Copy the records below, replacing every "GUI agent" with "screen assistant" and keeping everything else the same.

== Given data

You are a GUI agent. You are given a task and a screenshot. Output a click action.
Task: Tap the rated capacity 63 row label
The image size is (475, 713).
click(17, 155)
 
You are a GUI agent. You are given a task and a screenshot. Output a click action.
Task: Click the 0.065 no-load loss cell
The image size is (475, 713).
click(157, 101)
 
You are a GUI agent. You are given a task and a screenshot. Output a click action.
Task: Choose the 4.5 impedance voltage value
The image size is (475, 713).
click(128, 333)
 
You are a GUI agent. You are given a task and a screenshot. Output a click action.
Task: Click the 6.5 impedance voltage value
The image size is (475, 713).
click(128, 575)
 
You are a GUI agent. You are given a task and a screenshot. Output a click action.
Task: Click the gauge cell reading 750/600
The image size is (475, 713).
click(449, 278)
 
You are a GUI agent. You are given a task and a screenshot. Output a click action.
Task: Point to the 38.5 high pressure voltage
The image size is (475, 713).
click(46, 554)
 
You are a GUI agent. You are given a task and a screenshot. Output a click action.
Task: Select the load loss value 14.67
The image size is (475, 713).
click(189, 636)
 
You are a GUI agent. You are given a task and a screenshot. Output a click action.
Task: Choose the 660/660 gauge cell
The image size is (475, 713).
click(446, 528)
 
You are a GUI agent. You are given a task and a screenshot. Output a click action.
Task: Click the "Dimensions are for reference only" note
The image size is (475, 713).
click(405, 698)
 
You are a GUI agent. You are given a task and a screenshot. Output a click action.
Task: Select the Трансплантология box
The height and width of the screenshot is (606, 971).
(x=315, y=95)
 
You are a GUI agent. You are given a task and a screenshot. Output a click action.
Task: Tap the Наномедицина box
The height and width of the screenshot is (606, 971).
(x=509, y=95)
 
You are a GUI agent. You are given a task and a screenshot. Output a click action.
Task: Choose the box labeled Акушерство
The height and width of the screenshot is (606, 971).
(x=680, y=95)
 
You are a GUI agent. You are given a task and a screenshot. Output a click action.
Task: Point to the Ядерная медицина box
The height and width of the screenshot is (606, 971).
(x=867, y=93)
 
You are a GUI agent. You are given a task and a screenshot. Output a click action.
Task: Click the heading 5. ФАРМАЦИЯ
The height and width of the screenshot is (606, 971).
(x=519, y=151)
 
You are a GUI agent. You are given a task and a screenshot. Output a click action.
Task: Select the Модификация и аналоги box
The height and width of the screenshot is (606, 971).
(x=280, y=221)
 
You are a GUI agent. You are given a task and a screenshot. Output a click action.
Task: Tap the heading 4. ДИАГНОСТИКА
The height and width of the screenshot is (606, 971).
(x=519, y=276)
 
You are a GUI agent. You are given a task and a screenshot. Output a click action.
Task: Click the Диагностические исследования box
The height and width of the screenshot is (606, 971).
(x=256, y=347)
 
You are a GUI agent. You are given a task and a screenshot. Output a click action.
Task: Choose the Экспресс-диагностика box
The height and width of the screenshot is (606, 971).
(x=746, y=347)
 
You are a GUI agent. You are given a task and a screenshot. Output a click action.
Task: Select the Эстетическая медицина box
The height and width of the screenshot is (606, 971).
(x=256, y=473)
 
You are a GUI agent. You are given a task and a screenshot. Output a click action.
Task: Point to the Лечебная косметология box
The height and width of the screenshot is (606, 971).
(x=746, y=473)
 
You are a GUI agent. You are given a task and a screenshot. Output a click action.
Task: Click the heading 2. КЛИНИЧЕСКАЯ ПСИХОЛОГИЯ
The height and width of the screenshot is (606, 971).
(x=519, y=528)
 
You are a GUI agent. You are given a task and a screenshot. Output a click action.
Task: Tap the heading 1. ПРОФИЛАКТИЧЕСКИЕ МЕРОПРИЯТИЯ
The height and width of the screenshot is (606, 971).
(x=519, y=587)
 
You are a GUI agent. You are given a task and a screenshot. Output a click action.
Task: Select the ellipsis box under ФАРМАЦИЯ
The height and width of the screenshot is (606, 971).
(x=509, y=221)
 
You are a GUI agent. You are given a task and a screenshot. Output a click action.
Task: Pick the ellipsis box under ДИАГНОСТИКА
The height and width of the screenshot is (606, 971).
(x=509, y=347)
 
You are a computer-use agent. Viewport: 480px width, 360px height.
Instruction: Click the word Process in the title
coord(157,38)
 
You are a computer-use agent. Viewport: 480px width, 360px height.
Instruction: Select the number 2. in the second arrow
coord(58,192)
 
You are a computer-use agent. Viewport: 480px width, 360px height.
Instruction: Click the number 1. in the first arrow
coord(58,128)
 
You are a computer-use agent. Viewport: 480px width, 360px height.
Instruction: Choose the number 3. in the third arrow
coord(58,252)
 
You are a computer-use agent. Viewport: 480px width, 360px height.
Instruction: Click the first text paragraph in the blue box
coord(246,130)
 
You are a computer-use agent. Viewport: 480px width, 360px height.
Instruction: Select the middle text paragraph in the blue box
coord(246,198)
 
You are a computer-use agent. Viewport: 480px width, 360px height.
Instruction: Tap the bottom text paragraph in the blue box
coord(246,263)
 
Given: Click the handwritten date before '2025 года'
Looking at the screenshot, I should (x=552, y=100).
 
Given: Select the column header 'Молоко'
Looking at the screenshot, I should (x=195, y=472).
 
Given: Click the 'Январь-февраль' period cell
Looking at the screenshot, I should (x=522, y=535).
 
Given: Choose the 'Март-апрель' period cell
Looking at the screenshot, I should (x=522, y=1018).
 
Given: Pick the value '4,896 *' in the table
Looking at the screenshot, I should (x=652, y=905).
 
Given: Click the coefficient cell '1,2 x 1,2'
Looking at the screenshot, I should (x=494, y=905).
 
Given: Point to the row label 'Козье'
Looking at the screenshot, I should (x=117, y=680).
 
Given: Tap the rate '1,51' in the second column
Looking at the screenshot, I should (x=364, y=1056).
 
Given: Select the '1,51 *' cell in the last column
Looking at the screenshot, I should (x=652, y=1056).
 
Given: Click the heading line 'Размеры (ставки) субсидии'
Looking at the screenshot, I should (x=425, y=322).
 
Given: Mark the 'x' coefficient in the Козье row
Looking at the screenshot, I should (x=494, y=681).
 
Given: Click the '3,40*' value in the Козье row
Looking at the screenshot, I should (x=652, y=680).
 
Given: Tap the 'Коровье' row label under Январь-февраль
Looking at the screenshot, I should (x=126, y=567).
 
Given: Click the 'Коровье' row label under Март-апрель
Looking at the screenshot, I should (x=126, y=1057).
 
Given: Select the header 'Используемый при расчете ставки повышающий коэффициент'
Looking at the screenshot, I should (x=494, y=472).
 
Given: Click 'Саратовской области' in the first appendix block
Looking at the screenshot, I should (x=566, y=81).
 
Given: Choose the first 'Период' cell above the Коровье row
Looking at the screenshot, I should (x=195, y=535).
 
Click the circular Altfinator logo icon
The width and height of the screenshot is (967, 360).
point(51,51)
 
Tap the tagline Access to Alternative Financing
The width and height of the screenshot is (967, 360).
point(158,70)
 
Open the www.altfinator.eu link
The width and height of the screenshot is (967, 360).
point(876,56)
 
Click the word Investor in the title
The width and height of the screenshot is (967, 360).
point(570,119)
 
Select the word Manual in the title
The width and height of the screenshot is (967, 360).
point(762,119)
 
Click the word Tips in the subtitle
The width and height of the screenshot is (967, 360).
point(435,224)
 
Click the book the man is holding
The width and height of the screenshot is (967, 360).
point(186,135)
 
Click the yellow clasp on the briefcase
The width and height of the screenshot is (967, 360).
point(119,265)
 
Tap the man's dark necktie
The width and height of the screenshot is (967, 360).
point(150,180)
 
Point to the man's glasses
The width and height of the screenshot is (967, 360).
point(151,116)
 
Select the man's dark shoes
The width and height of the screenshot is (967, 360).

====

▸ **Full output**:
You are a screen assistant. You are given a task and a screenshot. Output a click action.
Task: Tap the rated capacity 63 row label
The image size is (475, 713).
click(17, 155)
 
You are a screen assistant. You are given a task and a screenshot. Output a click action.
Task: Click the 0.065 no-load loss cell
The image size is (475, 713).
click(157, 101)
 
You are a screen assistant. You are given a task and a screenshot. Output a click action.
Task: Choose the 4.5 impedance voltage value
The image size is (475, 713).
click(128, 333)
 
You are a screen assistant. You are given a task and a screenshot. Output a click action.
Task: Click the 6.5 impedance voltage value
The image size is (475, 713).
click(128, 575)
 
You are a screen assistant. You are given a task and a screenshot. Output a click action.
Task: Click the gauge cell reading 750/600
The image size is (475, 713).
click(449, 278)
 
You are a screen assistant. You are given a task and a screenshot. Output a click action.
Task: Point to the 38.5 high pressure voltage
The image size is (475, 713).
click(46, 554)
 
You are a screen assistant. You are given a task and a screenshot. Output a click action.
Task: Select the load loss value 14.67
The image size is (475, 713).
click(189, 636)
 
You are a screen assistant. You are given a task and a screenshot. Output a click action.
Task: Choose the 660/660 gauge cell
The image size is (475, 713).
click(446, 528)
 
You are a screen assistant. You are given a task and a screenshot. Output a click action.
Task: Click the "Dimensions are for reference only" note
The image size is (475, 713).
click(405, 698)
 
You are a screen assistant. You are given a task and a screenshot. Output a click action.
Task: Select the Трансплантология box
The height and width of the screenshot is (606, 971).
(x=315, y=95)
 
You are a screen assistant. You are given a task and a screenshot. Output a click action.
Task: Tap the Наномедицина box
The height and width of the screenshot is (606, 971).
(x=509, y=95)
 
You are a screen assistant. You are given a task and a screenshot. Output a click action.
Task: Choose the box labeled Акушерство
The height and width of the screenshot is (606, 971).
(x=680, y=95)
 
You are a screen assistant. You are given a task and a screenshot. Output a click action.
Task: Point to the Ядерная медицина box
The height and width of the screenshot is (606, 971).
(x=867, y=93)
 
You are a screen assistant. You are given a task and a screenshot. Output a click action.
Task: Click the heading 5. ФАРМАЦИЯ
The height and width of the screenshot is (606, 971).
(x=519, y=151)
 
You are a screen assistant. You are given a task and a screenshot. Output a click action.
Task: Select the Модификация и аналоги box
The height and width of the screenshot is (606, 971).
(x=280, y=221)
 
You are a screen assistant. You are given a task and a screenshot. Output a click action.
Task: Tap the heading 4. ДИАГНОСТИКА
The height and width of the screenshot is (606, 971).
(x=519, y=276)
 
You are a screen assistant. You are given a task and a screenshot. Output a click action.
Task: Click the Диагностические исследования box
The height and width of the screenshot is (606, 971).
(x=256, y=347)
 
You are a screen assistant. You are given a task and a screenshot. Output a click action.
Task: Choose the Экспресс-диагностика box
The height and width of the screenshot is (606, 971).
(x=746, y=347)
 
You are a screen assistant. You are given a task and a screenshot. Output a click action.
Task: Select the Эстетическая медицина box
The height and width of the screenshot is (606, 971).
(x=256, y=473)
 
You are a screen assistant. You are given a task and a screenshot. Output a click action.
Task: Point to the Лечебная косметология box
The height and width of the screenshot is (606, 971).
(x=746, y=473)
 
You are a screen assistant. You are given a task and a screenshot. Output a click action.
Task: Click the heading 2. КЛИНИЧЕСКАЯ ПСИХОЛОГИЯ
The height and width of the screenshot is (606, 971).
(x=519, y=528)
 
You are a screen assistant. You are given a task and a screenshot. Output a click action.
Task: Tap the heading 1. ПРОФИЛАКТИЧЕСКИЕ МЕРОПРИЯТИЯ
The height and width of the screenshot is (606, 971).
(x=519, y=587)
 
You are a screen assistant. You are given a task and a screenshot. Output a click action.
Task: Select the ellipsis box under ФАРМАЦИЯ
The height and width of the screenshot is (606, 971).
(x=509, y=221)
 
You are a screen assistant. You are given a task and a screenshot. Output a click action.
Task: Pick the ellipsis box under ДИАГНОСТИКА
The height and width of the screenshot is (606, 971).
(x=509, y=347)
 
You are a computer-use agent. Viewport: 480px width, 360px height.
Instruction: Click the word Process in the title
coord(157,38)
 
You are a computer-use agent. Viewport: 480px width, 360px height.
Instruction: Select the number 2. in the second arrow
coord(58,192)
 
You are a computer-use agent. Viewport: 480px width, 360px height.
Instruction: Click the number 1. in the first arrow
coord(58,128)
 
You are a computer-use agent. Viewport: 480px width, 360px height.
Instruction: Choose the number 3. in the third arrow
coord(58,252)
 
You are a computer-use agent. Viewport: 480px width, 360px height.
Instruction: Click the first text paragraph in the blue box
coord(246,130)
 
You are a computer-use agent. Viewport: 480px width, 360px height.
Instruction: Select the middle text paragraph in the blue box
coord(246,198)
 
You are a computer-use agent. Viewport: 480px width, 360px height.
Instruction: Tap the bottom text paragraph in the blue box
coord(246,263)
 
Given: Click the handwritten date before '2025 года'
Looking at the screenshot, I should (x=552, y=100).
 
Given: Select the column header 'Молоко'
Looking at the screenshot, I should (x=195, y=472).
 
Given: Click the 'Январь-февраль' period cell
Looking at the screenshot, I should (x=522, y=535).
 
Given: Choose the 'Март-апрель' period cell
Looking at the screenshot, I should (x=522, y=1018).
 
Given: Pick the value '4,896 *' in the table
Looking at the screenshot, I should (x=652, y=905).
 
Given: Click the coefficient cell '1,2 x 1,2'
Looking at the screenshot, I should (x=494, y=905).
 
Given: Point to the row label 'Козье'
Looking at the screenshot, I should (x=117, y=680).
 
Given: Tap the rate '1,51' in the second column
Looking at the screenshot, I should (x=364, y=1056).
 
Given: Select the '1,51 *' cell in the last column
Looking at the screenshot, I should (x=652, y=1056).
 
Given: Click the heading line 'Размеры (ставки) субсидии'
Looking at the screenshot, I should (x=425, y=322).
 
Given: Mark the 'x' coefficient in the Козье row
Looking at the screenshot, I should (x=494, y=681).
 
Given: Click the '3,40*' value in the Козье row
Looking at the screenshot, I should (x=652, y=680).
 
Given: Tap the 'Коровье' row label under Январь-февраль
Looking at the screenshot, I should (x=126, y=567).
 
Given: Click the 'Коровье' row label under Март-апрель
Looking at the screenshot, I should (x=126, y=1057).
 
Given: Select the header 'Используемый при расчете ставки повышающий коэффициент'
Looking at the screenshot, I should (x=494, y=472).
 
Given: Click 'Саратовской области' in the first appendix block
Looking at the screenshot, I should (x=566, y=81).
 
Given: Choose the first 'Период' cell above the Коровье row
Looking at the screenshot, I should (x=195, y=535).
 
Click the circular Altfinator logo icon
The width and height of the screenshot is (967, 360).
point(51,51)
 
Tap the tagline Access to Alternative Financing
The width and height of the screenshot is (967, 360).
point(158,70)
 
Open the www.altfinator.eu link
The width and height of the screenshot is (967, 360).
point(876,56)
 
Click the word Investor in the title
The width and height of the screenshot is (967, 360).
point(570,119)
 
Select the word Manual in the title
The width and height of the screenshot is (967, 360).
point(762,119)
 
Click the word Tips in the subtitle
The width and height of the screenshot is (967, 360).
point(435,224)
 
Click the book the man is holding
The width and height of the screenshot is (967, 360).
point(186,135)
 
Click the yellow clasp on the briefcase
The width and height of the screenshot is (967, 360).
point(119,265)
 
Tap the man's dark necktie
The width and height of the screenshot is (967, 360).
point(150,180)
 
Point to the man's glasses
The width and height of the screenshot is (967, 360).
point(151,116)
 
Select the man's dark shoes
The width and height of the screenshot is (967, 360).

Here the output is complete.